▸ **INSTRUCTIONS FOR THE TASK**: Please set down the listing exactly, from the first line to the last.

▸ **DATA PROVIDED**:
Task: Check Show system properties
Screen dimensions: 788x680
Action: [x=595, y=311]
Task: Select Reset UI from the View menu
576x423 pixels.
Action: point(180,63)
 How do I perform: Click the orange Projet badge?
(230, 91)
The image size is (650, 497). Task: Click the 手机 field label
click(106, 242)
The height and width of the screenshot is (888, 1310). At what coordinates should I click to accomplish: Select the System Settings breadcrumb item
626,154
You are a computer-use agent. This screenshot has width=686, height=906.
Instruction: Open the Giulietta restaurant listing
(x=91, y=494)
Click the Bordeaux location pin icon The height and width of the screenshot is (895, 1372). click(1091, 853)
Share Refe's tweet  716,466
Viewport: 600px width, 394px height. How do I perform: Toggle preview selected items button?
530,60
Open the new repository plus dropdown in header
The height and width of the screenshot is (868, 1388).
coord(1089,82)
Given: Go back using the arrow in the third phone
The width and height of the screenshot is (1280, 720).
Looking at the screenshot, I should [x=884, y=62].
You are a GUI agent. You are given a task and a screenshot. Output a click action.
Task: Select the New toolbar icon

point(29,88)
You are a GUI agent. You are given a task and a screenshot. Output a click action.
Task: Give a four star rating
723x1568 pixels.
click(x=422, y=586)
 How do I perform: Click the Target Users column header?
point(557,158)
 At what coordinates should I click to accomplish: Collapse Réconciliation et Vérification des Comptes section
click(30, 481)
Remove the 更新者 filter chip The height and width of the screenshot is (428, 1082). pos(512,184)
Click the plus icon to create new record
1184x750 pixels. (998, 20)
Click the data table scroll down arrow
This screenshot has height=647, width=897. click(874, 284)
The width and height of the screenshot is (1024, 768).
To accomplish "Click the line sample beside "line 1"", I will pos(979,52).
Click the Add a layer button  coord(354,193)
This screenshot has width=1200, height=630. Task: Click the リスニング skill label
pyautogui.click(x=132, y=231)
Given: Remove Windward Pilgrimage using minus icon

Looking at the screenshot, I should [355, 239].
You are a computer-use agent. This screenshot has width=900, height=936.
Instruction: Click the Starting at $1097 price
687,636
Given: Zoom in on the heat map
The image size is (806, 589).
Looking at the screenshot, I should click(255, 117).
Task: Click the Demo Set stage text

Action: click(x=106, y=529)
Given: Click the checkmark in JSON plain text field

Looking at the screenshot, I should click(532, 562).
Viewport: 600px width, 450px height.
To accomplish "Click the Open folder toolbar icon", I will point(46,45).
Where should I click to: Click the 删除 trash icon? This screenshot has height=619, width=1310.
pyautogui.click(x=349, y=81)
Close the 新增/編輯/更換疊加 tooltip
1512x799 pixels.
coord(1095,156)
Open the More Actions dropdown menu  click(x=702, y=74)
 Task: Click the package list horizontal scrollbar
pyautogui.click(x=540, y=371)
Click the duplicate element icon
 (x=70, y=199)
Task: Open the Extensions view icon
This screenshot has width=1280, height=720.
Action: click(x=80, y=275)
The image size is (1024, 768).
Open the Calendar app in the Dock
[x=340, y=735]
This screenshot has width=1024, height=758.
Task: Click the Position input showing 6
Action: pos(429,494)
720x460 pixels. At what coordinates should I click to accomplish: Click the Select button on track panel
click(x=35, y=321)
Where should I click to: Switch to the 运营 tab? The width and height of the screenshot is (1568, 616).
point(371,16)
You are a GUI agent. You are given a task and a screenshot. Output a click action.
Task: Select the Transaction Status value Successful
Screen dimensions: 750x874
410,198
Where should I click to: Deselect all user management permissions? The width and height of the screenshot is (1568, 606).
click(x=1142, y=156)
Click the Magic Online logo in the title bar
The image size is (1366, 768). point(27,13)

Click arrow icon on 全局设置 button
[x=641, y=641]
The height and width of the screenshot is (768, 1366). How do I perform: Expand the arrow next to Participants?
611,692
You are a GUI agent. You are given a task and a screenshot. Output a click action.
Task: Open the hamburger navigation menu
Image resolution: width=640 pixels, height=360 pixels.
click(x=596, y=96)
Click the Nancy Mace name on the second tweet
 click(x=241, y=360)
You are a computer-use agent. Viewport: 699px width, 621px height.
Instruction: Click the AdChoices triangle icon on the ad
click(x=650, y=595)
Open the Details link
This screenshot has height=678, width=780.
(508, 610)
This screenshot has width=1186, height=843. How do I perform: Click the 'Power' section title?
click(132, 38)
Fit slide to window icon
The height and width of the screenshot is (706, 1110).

▸ **TASK SOLUTION**:
Task: Check Show system properties
Screen dimensions: 788x680
Action: [x=595, y=311]
Task: Select Reset UI from the View menu
576x423 pixels.
Action: point(180,63)
 How do I perform: Click the orange Projet badge?
(230, 91)
The image size is (650, 497). Task: Click the 手机 field label
click(106, 242)
The height and width of the screenshot is (888, 1310). At what coordinates should I click to accomplish: Select the System Settings breadcrumb item
626,154
You are a computer-use agent. This screenshot has width=686, height=906.
Instruction: Open the Giulietta restaurant listing
(x=91, y=494)
Click the Bordeaux location pin icon The height and width of the screenshot is (895, 1372). click(1091, 853)
Share Refe's tweet  716,466
Viewport: 600px width, 394px height. How do I perform: Toggle preview selected items button?
530,60
Open the new repository plus dropdown in header
The height and width of the screenshot is (868, 1388).
coord(1089,82)
Given: Go back using the arrow in the third phone
The width and height of the screenshot is (1280, 720).
Looking at the screenshot, I should [x=884, y=62].
You are a GUI agent. You are given a task and a screenshot. Output a click action.
Task: Select the New toolbar icon

point(29,88)
You are a GUI agent. You are given a task and a screenshot. Output a click action.
Task: Give a four star rating
723x1568 pixels.
click(x=422, y=586)
 How do I perform: Click the Target Users column header?
point(557,158)
 At what coordinates should I click to accomplish: Collapse Réconciliation et Vérification des Comptes section
click(30, 481)
Remove the 更新者 filter chip The height and width of the screenshot is (428, 1082). pos(512,184)
Click the plus icon to create new record
1184x750 pixels. (998, 20)
Click the data table scroll down arrow
This screenshot has height=647, width=897. click(874, 284)
The width and height of the screenshot is (1024, 768).
To accomplish "Click the line sample beside "line 1"", I will pos(979,52).
Click the Add a layer button  coord(354,193)
This screenshot has width=1200, height=630. Task: Click the リスニング skill label
pyautogui.click(x=132, y=231)
Given: Remove Windward Pilgrimage using minus icon

Looking at the screenshot, I should [355, 239].
You are a computer-use agent. This screenshot has width=900, height=936.
Instruction: Click the Starting at $1097 price
687,636
Given: Zoom in on the heat map
The image size is (806, 589).
Looking at the screenshot, I should click(255, 117).
Task: Click the Demo Set stage text

Action: click(x=106, y=529)
Given: Click the checkmark in JSON plain text field

Looking at the screenshot, I should click(532, 562).
Viewport: 600px width, 450px height.
To accomplish "Click the Open folder toolbar icon", I will point(46,45).
Where should I click to: Click the 删除 trash icon? This screenshot has height=619, width=1310.
pyautogui.click(x=349, y=81)
Close the 新增/編輯/更換疊加 tooltip
1512x799 pixels.
coord(1095,156)
Open the More Actions dropdown menu  click(x=702, y=74)
 Task: Click the package list horizontal scrollbar
pyautogui.click(x=540, y=371)
Click the duplicate element icon
 (x=70, y=199)
Task: Open the Extensions view icon
This screenshot has width=1280, height=720.
Action: click(x=80, y=275)
The image size is (1024, 768).
Open the Calendar app in the Dock
[x=340, y=735]
This screenshot has width=1024, height=758.
Task: Click the Position input showing 6
Action: pos(429,494)
720x460 pixels. At what coordinates should I click to accomplish: Click the Select button on track panel
click(x=35, y=321)
Where should I click to: Switch to the 运营 tab? The width and height of the screenshot is (1568, 616).
point(371,16)
You are a GUI agent. You are given a task and a screenshot. Output a click action.
Task: Select the Transaction Status value Successful
Screen dimensions: 750x874
410,198
Where should I click to: Deselect all user management permissions? The width and height of the screenshot is (1568, 606).
click(x=1142, y=156)
Click the Magic Online logo in the title bar
The image size is (1366, 768). point(27,13)

Click arrow icon on 全局设置 button
[x=641, y=641]
The height and width of the screenshot is (768, 1366). How do I perform: Expand the arrow next to Participants?
611,692
You are a GUI agent. You are given a task and a screenshot. Output a click action.
Task: Open the hamburger navigation menu
Image resolution: width=640 pixels, height=360 pixels.
click(x=596, y=96)
Click the Nancy Mace name on the second tweet
 click(x=241, y=360)
You are a computer-use agent. Viewport: 699px width, 621px height.
Instruction: Click the AdChoices triangle icon on the ad
click(x=650, y=595)
Open the Details link
This screenshot has height=678, width=780.
(508, 610)
This screenshot has width=1186, height=843. How do I perform: Click the 'Power' section title?
click(132, 38)
Fit slide to window icon
The height and width of the screenshot is (706, 1110).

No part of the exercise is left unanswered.